[Opening Data provided section]
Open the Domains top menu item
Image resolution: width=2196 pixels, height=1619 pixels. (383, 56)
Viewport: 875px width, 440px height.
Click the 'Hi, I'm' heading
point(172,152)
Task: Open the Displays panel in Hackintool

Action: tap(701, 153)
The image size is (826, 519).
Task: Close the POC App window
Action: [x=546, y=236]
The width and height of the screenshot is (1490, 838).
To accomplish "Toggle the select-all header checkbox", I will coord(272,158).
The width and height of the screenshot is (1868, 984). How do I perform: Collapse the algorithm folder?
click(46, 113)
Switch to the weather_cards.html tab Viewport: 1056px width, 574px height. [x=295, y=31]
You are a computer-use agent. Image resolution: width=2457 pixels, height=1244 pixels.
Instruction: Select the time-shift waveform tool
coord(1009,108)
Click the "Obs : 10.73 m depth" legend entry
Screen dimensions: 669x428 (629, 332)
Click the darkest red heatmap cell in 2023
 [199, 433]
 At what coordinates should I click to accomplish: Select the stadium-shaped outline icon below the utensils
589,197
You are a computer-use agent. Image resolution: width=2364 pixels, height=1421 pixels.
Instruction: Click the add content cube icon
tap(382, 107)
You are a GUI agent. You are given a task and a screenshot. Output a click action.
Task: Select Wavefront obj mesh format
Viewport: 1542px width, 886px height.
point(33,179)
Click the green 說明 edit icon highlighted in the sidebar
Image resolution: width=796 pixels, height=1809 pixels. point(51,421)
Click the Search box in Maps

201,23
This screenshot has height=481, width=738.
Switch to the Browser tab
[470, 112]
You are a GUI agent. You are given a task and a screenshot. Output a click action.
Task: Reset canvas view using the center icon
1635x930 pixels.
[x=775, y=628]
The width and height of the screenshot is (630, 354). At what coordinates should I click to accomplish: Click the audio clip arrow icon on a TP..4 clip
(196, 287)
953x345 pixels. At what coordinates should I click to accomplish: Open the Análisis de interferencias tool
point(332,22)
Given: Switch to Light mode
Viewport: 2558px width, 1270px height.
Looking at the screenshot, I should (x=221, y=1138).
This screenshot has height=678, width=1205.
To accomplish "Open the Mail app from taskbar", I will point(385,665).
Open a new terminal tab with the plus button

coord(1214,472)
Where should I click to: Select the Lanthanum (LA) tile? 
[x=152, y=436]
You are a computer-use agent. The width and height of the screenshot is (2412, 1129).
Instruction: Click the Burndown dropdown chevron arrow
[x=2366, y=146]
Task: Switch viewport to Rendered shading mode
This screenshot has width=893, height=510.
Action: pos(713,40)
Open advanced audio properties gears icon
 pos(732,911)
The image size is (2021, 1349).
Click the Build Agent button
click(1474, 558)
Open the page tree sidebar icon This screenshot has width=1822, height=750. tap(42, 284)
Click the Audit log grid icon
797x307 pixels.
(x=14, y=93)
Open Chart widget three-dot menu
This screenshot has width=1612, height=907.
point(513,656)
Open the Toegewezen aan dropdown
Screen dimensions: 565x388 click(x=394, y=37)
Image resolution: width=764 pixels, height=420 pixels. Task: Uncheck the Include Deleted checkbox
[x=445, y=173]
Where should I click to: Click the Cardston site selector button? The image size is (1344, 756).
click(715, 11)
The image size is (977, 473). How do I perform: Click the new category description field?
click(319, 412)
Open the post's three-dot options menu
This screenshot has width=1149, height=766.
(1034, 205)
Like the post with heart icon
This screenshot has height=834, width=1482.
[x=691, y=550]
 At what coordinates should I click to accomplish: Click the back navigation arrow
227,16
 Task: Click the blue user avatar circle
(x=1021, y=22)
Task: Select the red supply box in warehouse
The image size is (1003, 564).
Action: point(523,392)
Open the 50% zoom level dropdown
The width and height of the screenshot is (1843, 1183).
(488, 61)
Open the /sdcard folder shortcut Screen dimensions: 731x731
[Closing Data provided section]
Aim of the exercise >>
Nothing but the lines from the one that contains "Open the page" through the end of the data above should appear, each reproduced exactly.

Solution to this problem >>
Open the page tree sidebar icon This screenshot has width=1822, height=750. tap(42, 284)
Click the Audit log grid icon
797x307 pixels.
(x=14, y=93)
Open Chart widget three-dot menu
This screenshot has width=1612, height=907.
point(513,656)
Open the Toegewezen aan dropdown
Screen dimensions: 565x388 click(x=394, y=37)
Image resolution: width=764 pixels, height=420 pixels. Task: Uncheck the Include Deleted checkbox
[x=445, y=173]
Where should I click to: Click the Cardston site selector button? The image size is (1344, 756).
click(715, 11)
The image size is (977, 473). How do I perform: Click the new category description field?
click(319, 412)
Open the post's three-dot options menu
This screenshot has width=1149, height=766.
(1034, 205)
Like the post with heart icon
This screenshot has height=834, width=1482.
[x=691, y=550]
 At what coordinates should I click to accomplish: Click the back navigation arrow
227,16
 Task: Click the blue user avatar circle
(x=1021, y=22)
Task: Select the red supply box in warehouse
The image size is (1003, 564).
Action: point(523,392)
Open the 50% zoom level dropdown
The width and height of the screenshot is (1843, 1183).
(488, 61)
Open the /sdcard folder shortcut Screen dimensions: 731x731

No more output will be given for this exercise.